#### Written task
Update the data from the line that has "Image resolution: width=1259" to the end, replacing "Distribution" with "Delivery" and leaving everything else unchanged.

***** Items

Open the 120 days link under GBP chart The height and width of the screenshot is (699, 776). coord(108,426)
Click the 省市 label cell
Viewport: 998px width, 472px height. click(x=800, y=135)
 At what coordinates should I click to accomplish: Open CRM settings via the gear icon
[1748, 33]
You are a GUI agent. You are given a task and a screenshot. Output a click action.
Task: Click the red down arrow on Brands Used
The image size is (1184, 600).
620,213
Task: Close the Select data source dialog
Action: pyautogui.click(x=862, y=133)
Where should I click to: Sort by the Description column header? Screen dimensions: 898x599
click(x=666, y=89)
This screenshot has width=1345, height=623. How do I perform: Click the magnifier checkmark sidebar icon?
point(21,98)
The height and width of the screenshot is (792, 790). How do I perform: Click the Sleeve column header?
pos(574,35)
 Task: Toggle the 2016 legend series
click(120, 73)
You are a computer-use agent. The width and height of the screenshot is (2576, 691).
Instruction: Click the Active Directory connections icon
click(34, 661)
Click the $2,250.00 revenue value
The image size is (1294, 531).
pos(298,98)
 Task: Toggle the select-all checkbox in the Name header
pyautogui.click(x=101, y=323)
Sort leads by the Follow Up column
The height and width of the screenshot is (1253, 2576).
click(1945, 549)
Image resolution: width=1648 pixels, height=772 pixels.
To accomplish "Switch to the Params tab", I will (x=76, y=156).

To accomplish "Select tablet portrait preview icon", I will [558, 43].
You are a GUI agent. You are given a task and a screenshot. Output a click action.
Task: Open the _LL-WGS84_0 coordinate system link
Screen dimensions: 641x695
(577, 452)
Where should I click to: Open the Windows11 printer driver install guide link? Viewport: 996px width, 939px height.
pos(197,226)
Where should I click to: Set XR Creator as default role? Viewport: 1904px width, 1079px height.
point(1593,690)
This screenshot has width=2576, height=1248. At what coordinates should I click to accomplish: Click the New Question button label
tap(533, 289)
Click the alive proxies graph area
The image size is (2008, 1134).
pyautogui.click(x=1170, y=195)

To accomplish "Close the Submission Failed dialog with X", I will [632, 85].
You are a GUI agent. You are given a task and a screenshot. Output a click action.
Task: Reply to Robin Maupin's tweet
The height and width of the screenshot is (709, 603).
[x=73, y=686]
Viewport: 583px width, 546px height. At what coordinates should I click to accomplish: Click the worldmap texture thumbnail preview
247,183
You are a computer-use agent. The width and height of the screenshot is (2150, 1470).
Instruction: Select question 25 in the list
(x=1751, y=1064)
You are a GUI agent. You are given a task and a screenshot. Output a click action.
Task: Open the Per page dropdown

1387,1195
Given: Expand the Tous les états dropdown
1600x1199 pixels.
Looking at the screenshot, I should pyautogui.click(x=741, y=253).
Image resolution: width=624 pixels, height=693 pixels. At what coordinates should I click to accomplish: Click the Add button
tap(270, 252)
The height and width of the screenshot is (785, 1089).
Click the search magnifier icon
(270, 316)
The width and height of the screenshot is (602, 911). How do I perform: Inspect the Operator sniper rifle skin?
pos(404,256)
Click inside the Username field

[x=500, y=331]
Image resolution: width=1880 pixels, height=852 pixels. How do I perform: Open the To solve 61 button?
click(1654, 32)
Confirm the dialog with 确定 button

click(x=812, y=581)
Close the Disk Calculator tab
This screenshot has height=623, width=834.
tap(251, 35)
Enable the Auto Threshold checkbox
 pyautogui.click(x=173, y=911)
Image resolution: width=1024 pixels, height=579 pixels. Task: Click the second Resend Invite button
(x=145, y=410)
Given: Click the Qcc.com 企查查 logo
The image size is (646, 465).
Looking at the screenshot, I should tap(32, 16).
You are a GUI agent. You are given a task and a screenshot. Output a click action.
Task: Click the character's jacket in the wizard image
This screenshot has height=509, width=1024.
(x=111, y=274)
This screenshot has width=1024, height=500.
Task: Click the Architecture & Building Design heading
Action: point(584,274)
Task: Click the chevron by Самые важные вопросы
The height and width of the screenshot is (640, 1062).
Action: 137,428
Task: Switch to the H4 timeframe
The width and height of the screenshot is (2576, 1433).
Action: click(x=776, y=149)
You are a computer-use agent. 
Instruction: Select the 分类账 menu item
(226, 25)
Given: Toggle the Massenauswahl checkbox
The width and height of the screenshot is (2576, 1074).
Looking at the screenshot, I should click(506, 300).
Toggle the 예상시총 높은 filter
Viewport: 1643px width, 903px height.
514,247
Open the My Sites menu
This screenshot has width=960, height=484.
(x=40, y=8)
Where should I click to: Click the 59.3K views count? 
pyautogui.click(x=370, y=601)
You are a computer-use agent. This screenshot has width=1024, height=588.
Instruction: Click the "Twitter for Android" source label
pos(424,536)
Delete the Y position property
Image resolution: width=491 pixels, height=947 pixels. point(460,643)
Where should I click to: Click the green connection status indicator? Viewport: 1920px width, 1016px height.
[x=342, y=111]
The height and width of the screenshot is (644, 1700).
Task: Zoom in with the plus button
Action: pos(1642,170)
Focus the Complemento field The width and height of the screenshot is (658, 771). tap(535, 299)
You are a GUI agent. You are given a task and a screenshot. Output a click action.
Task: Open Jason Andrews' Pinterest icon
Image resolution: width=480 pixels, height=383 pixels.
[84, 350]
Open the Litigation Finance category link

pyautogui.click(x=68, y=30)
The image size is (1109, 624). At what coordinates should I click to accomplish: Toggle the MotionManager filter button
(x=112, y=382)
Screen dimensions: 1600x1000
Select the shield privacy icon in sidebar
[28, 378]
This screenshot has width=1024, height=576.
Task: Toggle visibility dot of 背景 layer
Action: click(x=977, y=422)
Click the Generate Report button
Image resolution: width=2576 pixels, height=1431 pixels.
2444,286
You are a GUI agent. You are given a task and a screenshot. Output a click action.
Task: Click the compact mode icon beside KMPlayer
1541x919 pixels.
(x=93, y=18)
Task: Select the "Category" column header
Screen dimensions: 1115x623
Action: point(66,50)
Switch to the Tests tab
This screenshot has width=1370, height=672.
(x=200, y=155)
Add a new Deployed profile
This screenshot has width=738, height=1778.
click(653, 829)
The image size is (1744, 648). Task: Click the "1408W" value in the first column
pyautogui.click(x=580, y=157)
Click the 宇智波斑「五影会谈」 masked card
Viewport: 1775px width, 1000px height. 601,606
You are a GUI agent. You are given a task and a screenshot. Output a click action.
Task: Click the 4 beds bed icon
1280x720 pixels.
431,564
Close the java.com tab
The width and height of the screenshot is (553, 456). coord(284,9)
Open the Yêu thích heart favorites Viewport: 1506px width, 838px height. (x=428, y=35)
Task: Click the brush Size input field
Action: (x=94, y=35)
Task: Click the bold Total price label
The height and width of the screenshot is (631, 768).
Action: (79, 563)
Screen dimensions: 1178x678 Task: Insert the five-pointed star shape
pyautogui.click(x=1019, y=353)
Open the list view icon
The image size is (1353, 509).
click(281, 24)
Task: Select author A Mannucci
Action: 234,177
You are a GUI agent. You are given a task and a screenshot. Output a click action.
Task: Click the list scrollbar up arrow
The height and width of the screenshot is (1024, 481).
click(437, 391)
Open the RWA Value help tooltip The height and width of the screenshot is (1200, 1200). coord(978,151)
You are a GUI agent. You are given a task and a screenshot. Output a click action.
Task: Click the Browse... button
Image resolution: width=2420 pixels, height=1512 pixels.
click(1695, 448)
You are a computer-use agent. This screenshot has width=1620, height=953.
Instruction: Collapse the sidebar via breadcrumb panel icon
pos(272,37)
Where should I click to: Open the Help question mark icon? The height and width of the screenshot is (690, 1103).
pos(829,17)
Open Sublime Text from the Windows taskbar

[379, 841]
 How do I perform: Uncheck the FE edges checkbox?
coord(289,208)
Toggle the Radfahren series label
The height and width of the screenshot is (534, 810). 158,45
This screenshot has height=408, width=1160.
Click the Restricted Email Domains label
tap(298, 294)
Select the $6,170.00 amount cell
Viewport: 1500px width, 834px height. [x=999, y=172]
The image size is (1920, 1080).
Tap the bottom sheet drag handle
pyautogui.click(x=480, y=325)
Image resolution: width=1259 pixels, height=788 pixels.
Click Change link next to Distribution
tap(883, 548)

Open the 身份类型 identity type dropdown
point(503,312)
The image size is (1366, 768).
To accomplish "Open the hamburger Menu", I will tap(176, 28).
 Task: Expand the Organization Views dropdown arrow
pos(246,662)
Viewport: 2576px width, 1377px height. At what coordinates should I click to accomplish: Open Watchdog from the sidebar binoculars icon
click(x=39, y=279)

**********

#### The completed task
Image resolution: width=1259 pixels, height=788 pixels.
Click Change link next to Delivery
tap(883, 548)

Open the 身份类型 identity type dropdown
point(503,312)
The image size is (1366, 768).
To accomplish "Open the hamburger Menu", I will tap(176, 28).
 Task: Expand the Organization Views dropdown arrow
pos(246,662)
Viewport: 2576px width, 1377px height. At what coordinates should I click to accomplish: Open Watchdog from the sidebar binoculars icon
click(x=39, y=279)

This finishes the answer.